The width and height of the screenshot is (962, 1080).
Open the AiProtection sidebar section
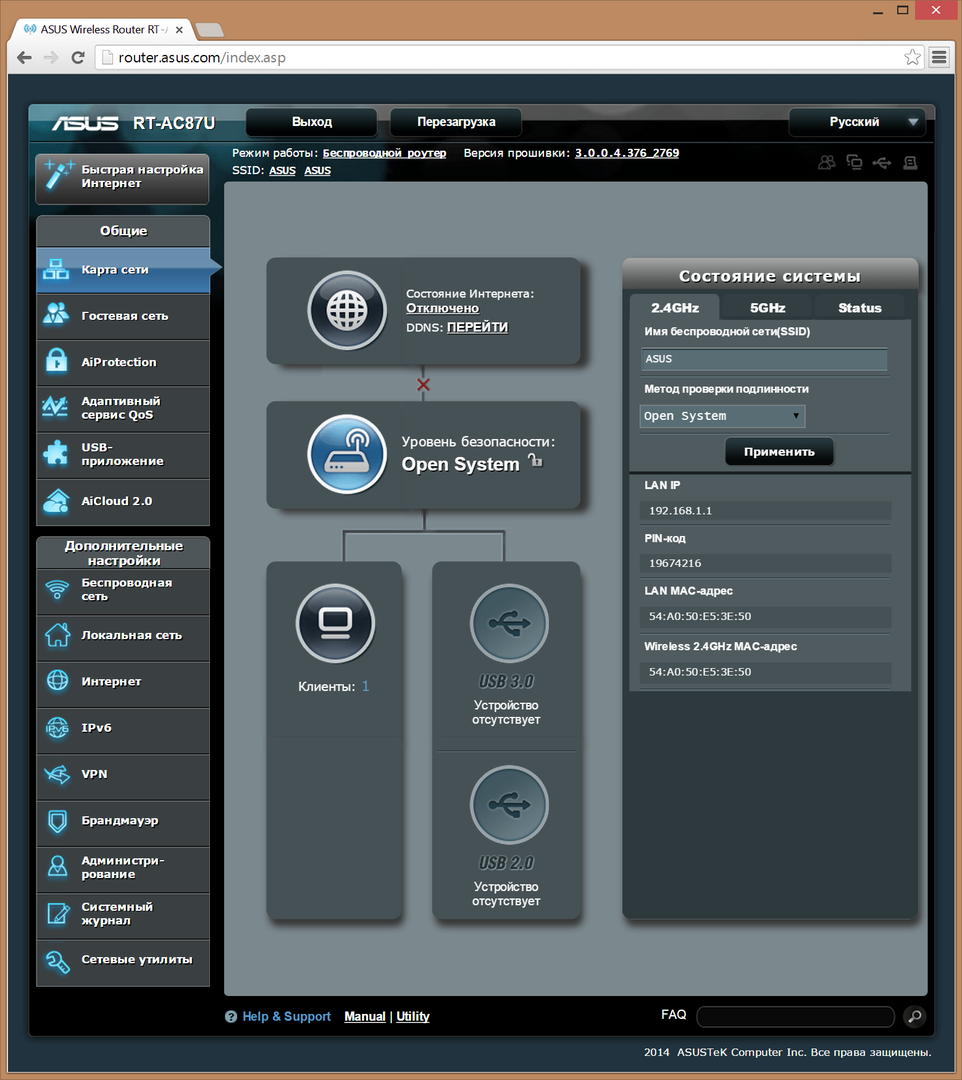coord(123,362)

---

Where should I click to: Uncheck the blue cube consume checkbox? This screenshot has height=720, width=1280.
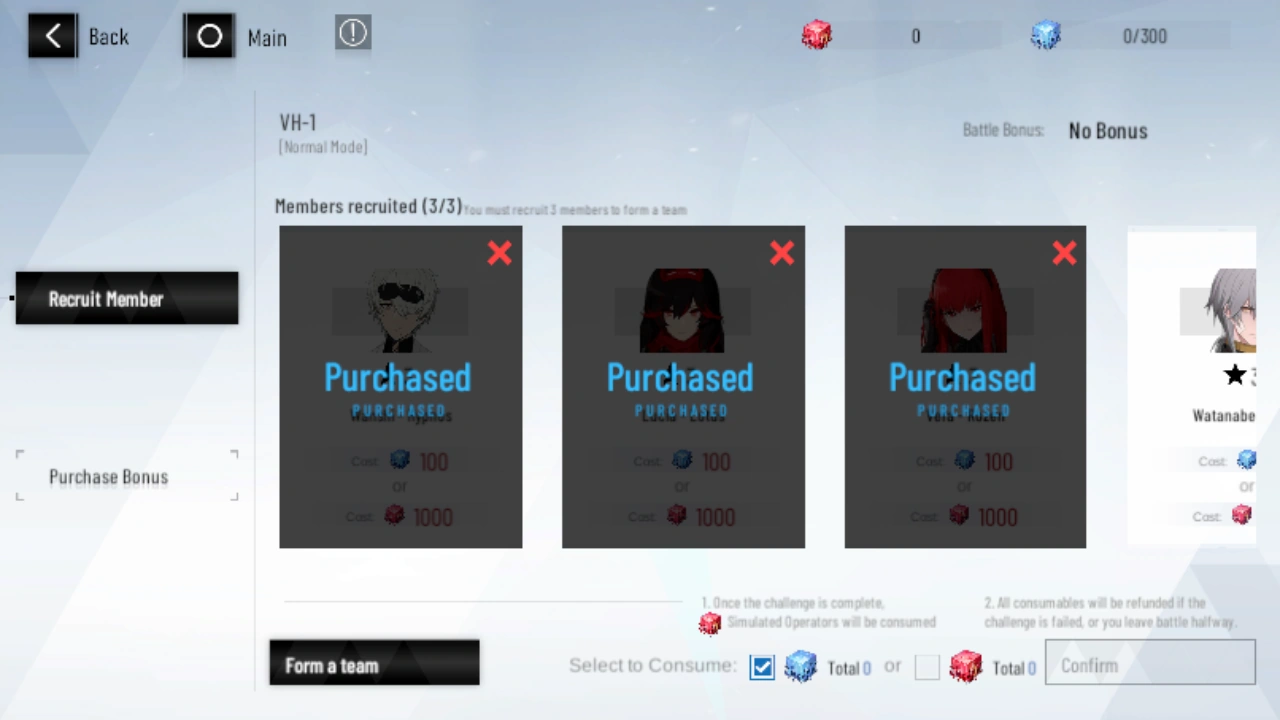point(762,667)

What you need to do: Please revise the lines from the one containing "Where should I" through the one containing "point(762,667)", replacing "blue" with "green" and keeping everything else the same. Leave the pictures out.

Solution:
Where should I click to: Uncheck the green cube consume checkbox? This screenshot has height=720, width=1280.
point(762,667)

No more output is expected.